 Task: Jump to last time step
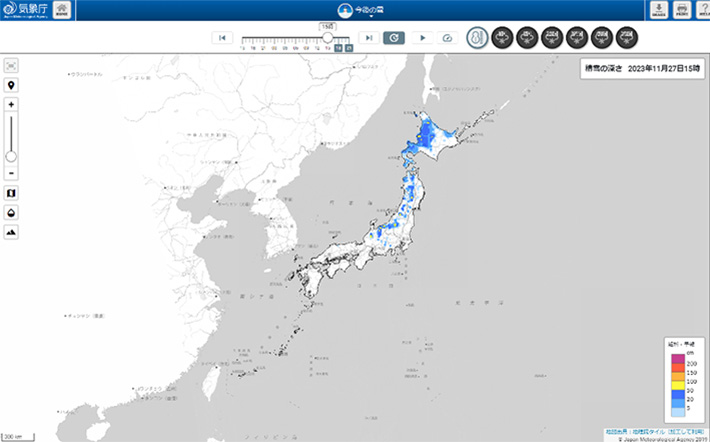[369, 37]
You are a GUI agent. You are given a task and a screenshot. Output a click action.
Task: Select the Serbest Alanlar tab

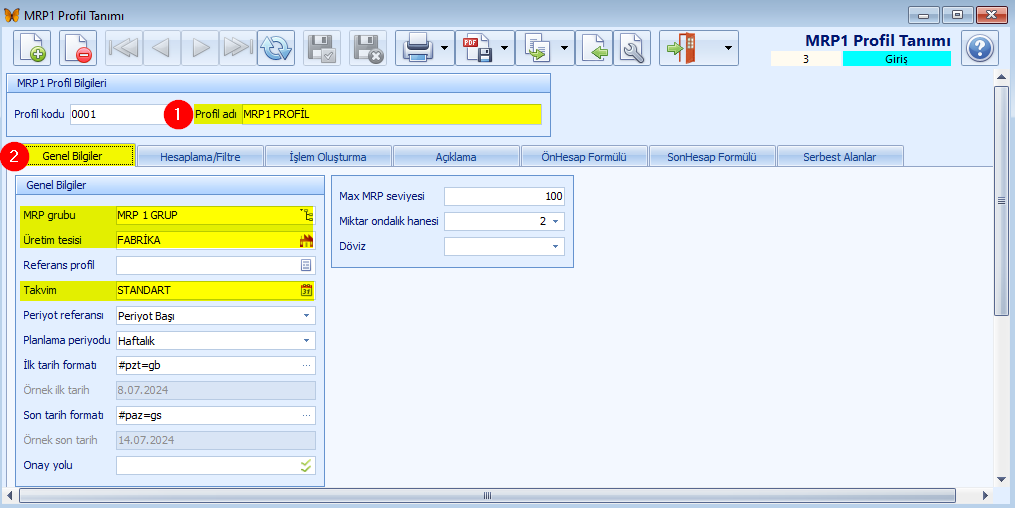pos(840,156)
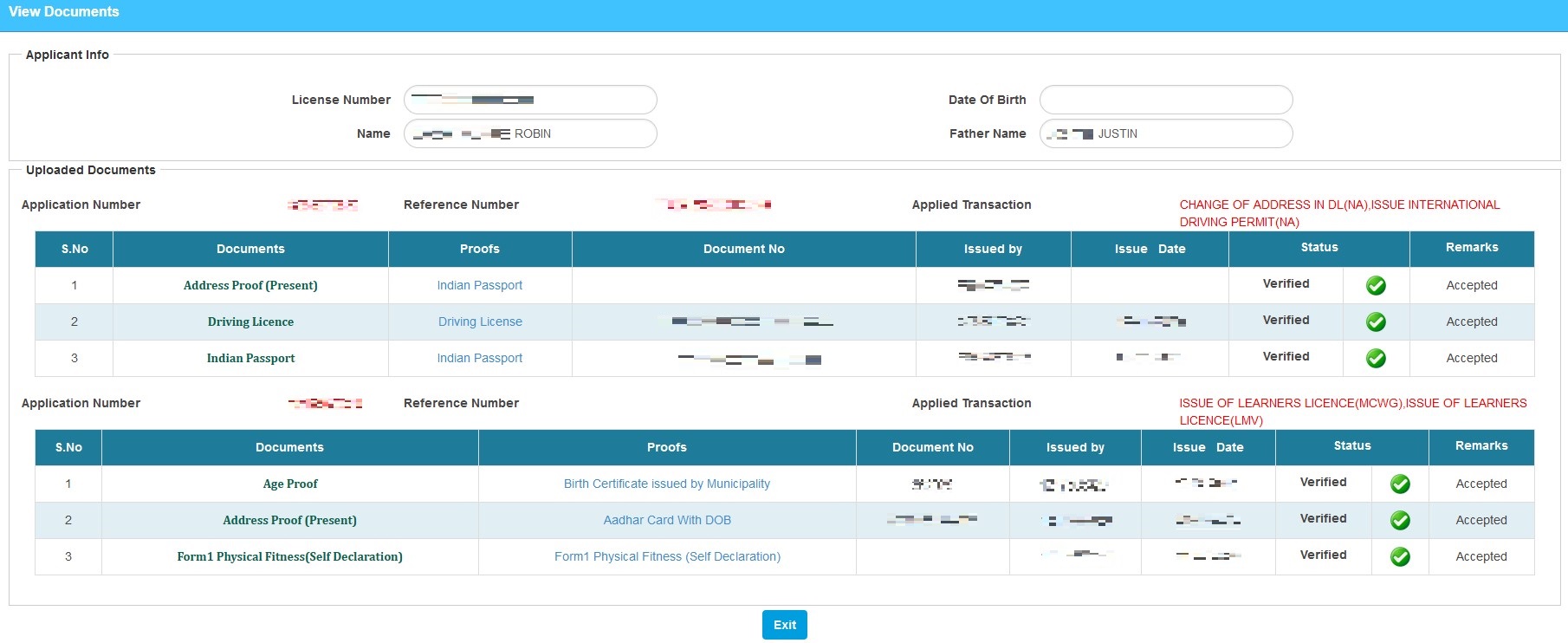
_ _ _ _ _ _ _
== ASSIGNMENT ==
Leave the pictures behind and transcribe every record above exactly.

== EXERCISE RESULT ==
 Task: Jump to last time step
[369, 37]
You are a GUI agent. You are given a task and a screenshot. Output a click action.
Task: Select the Serbest Alanlar tab

pos(840,156)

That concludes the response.